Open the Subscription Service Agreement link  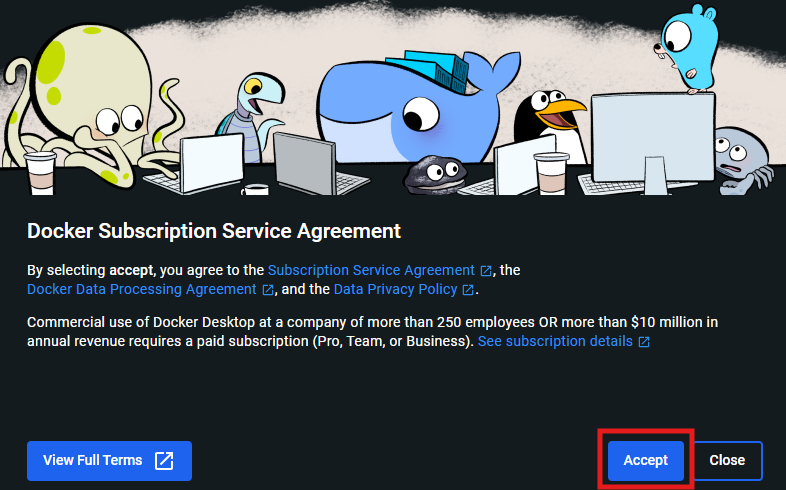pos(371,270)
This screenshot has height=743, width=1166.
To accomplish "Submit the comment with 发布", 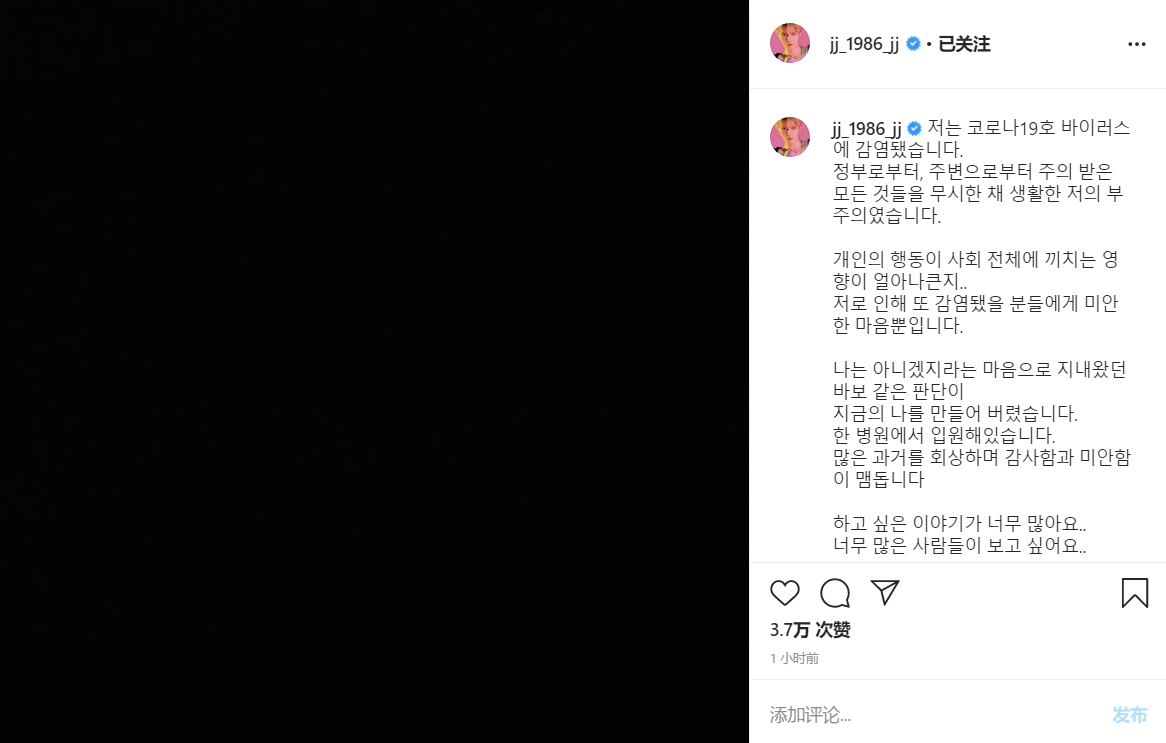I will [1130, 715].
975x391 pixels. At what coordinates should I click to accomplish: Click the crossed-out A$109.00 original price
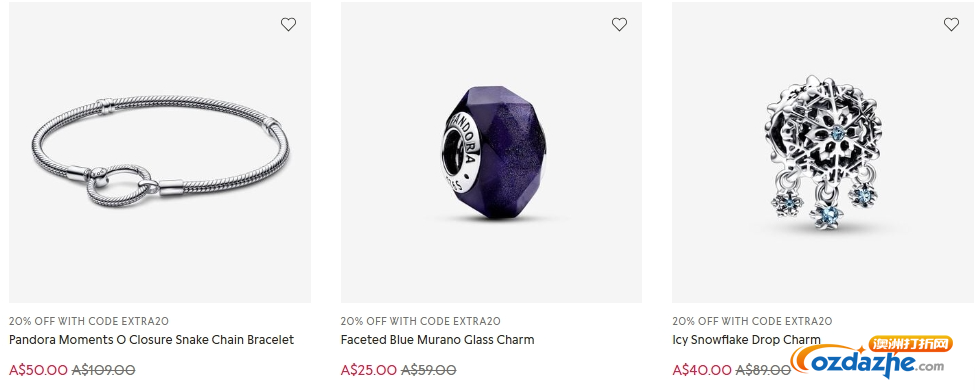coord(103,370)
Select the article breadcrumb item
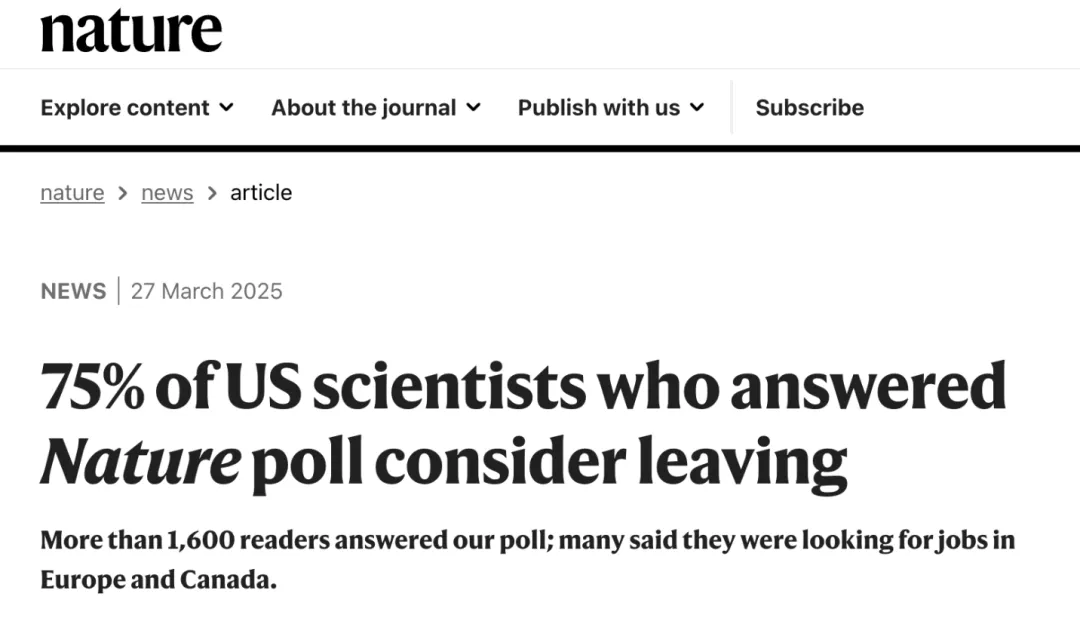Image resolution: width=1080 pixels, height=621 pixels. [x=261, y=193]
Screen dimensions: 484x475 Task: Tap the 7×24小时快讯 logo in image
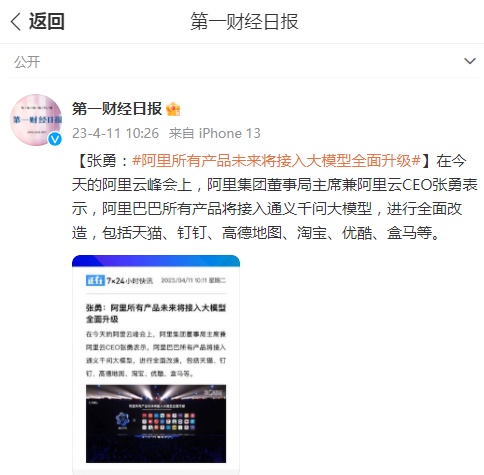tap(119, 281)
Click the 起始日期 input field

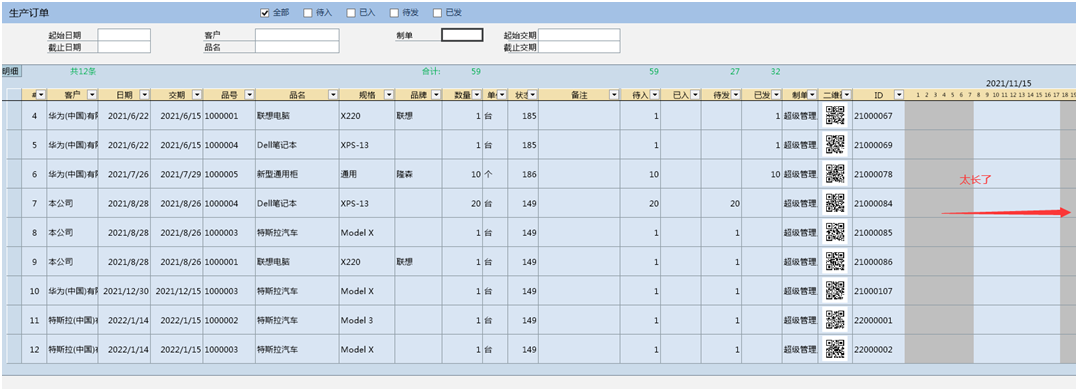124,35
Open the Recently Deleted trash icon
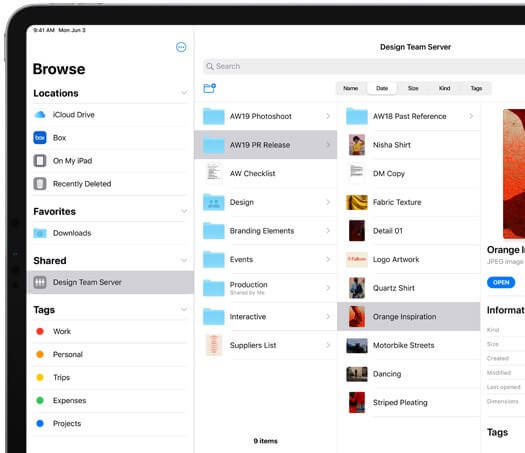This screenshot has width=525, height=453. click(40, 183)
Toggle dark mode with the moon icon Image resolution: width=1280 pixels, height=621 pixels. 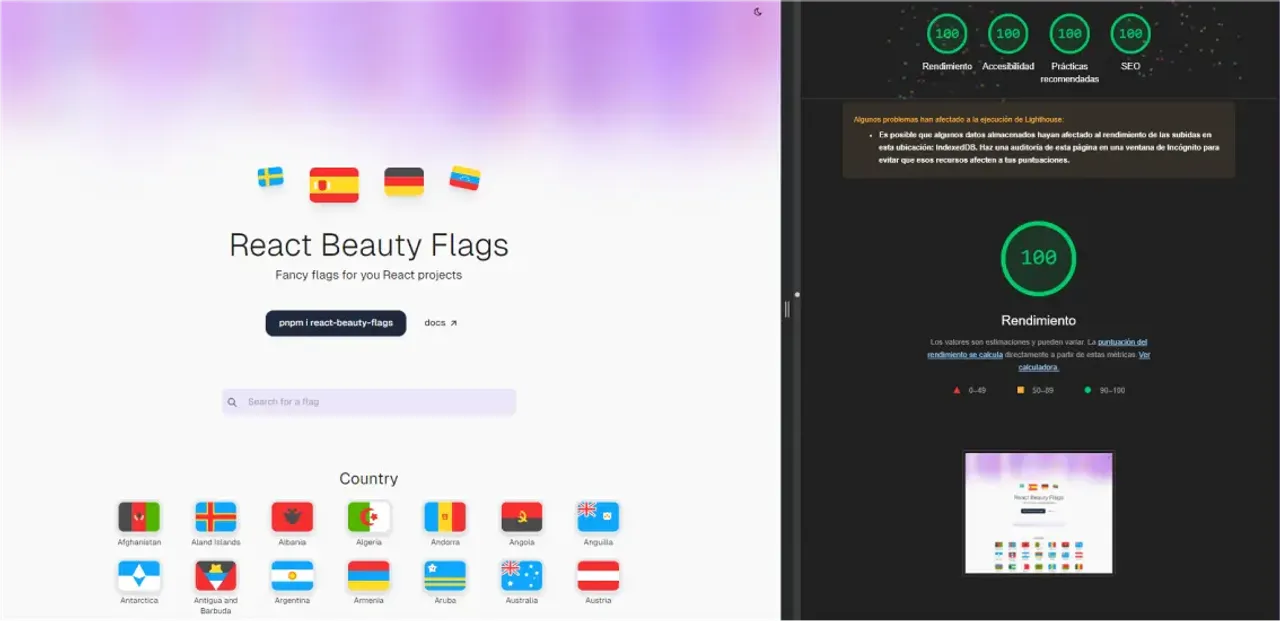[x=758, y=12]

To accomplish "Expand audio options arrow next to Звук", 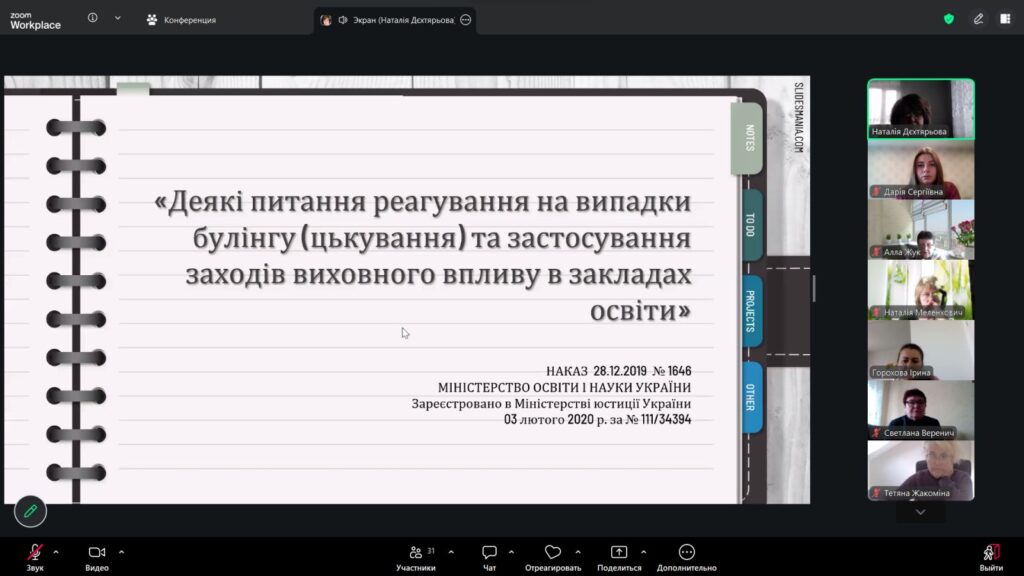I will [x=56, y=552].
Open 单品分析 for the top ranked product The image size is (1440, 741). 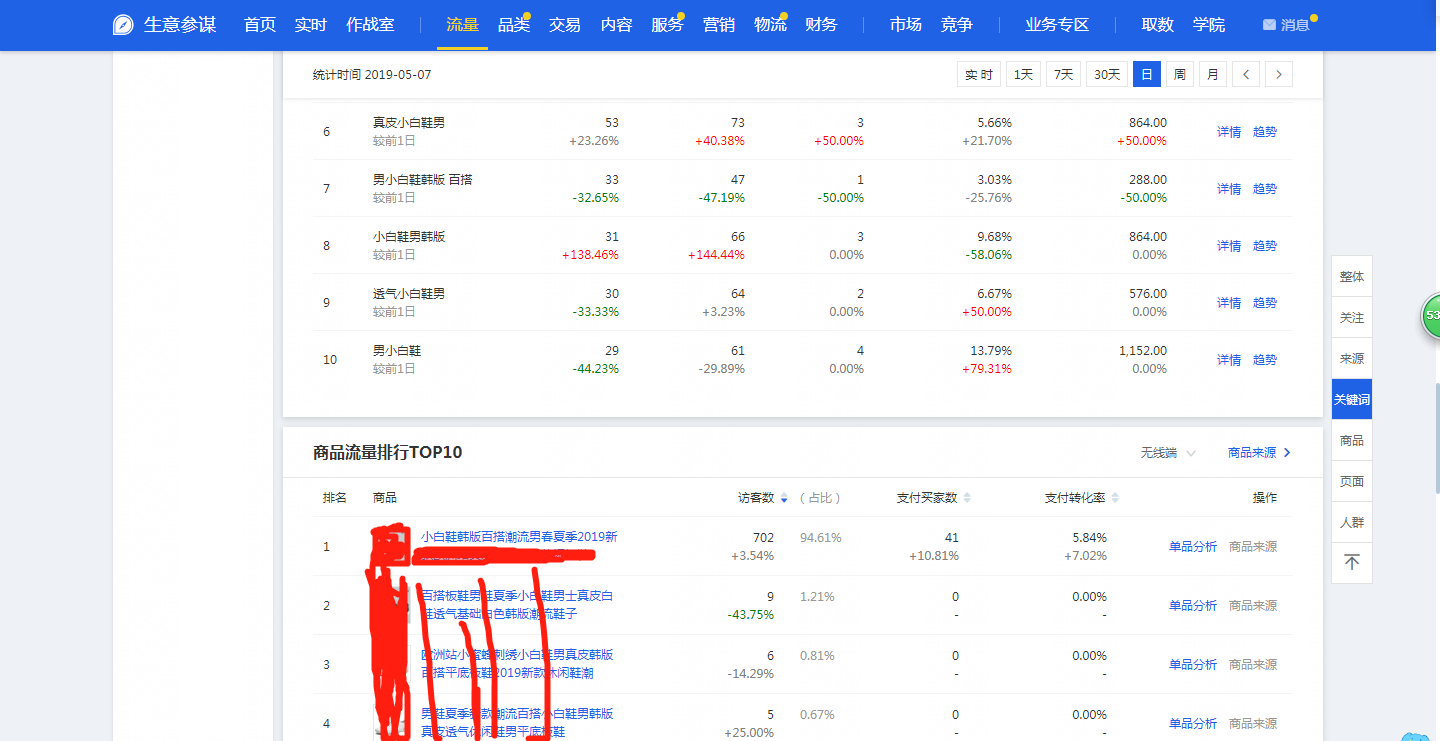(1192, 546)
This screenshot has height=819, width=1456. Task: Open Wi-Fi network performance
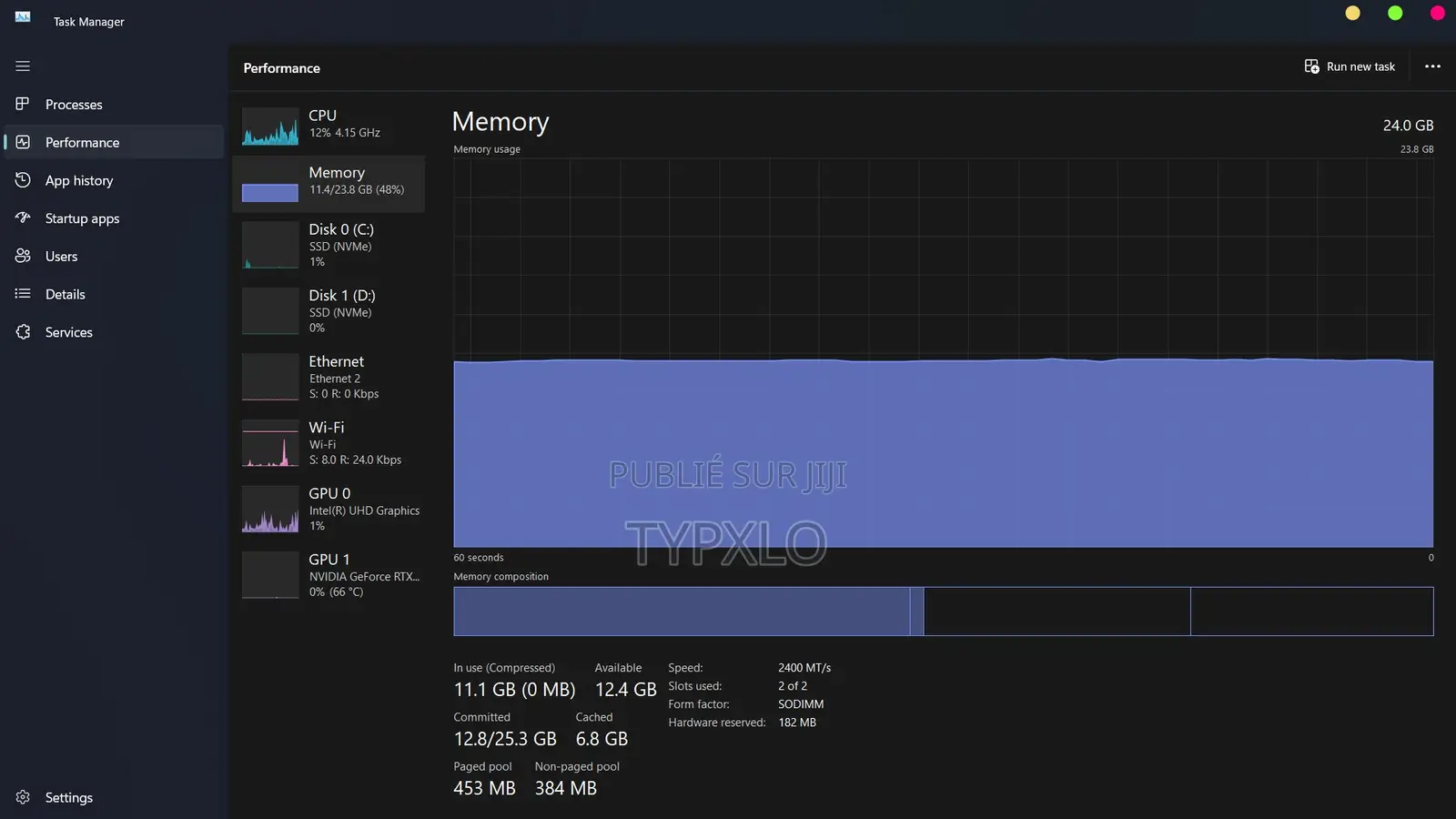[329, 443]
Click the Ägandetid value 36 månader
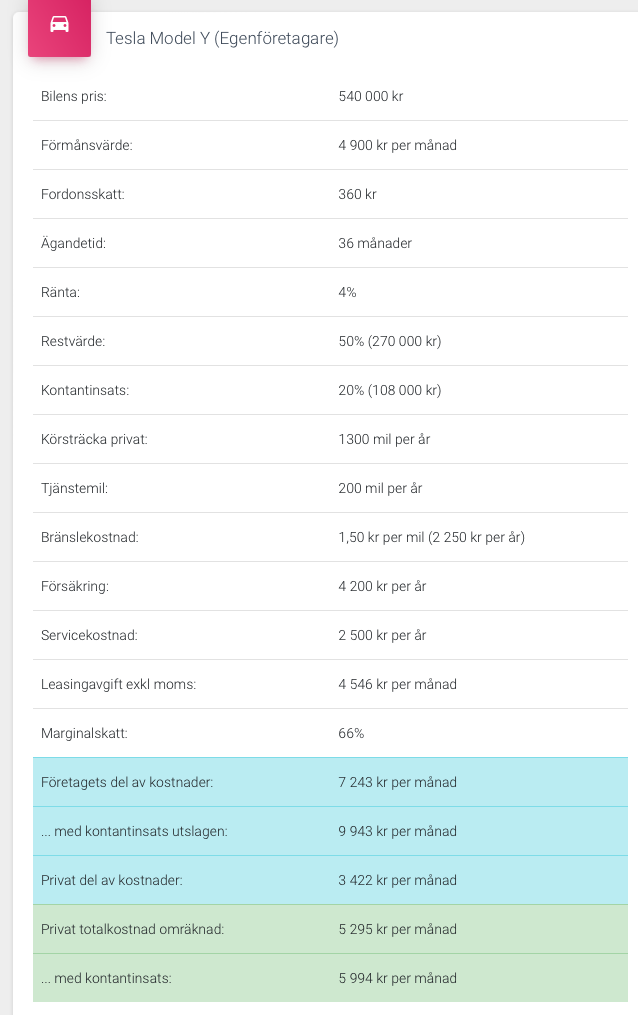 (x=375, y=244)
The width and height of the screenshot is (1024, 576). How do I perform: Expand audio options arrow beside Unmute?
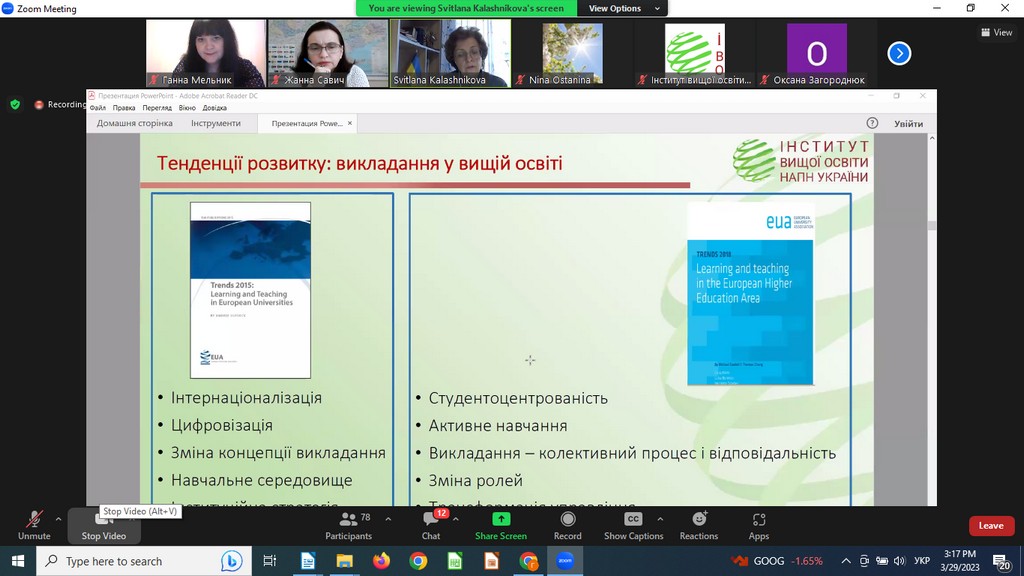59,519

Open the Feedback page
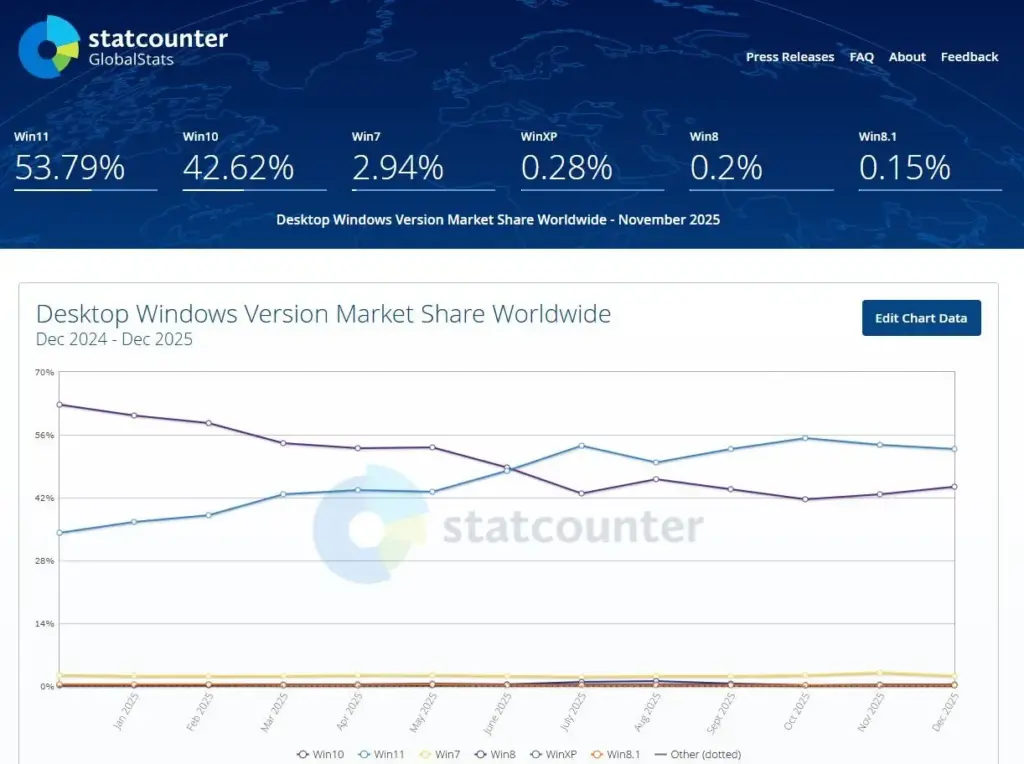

········

• **EXERCISE PROMPT**
Pictures do not go in the copy. Write out exactly the lines from the line containing "This screenshot has height=819, width=1456." through the last line of the listing.

• **TASK RESULT**
This screenshot has height=819, width=1456. Task: Open Wi-Fi network performance
[329, 443]
Click the Ägandetid value 36 månader
 (x=375, y=244)
The width and height of the screenshot is (1024, 576). How do I perform: Expand audio options arrow beside Unmute?
59,519

Open the Feedback page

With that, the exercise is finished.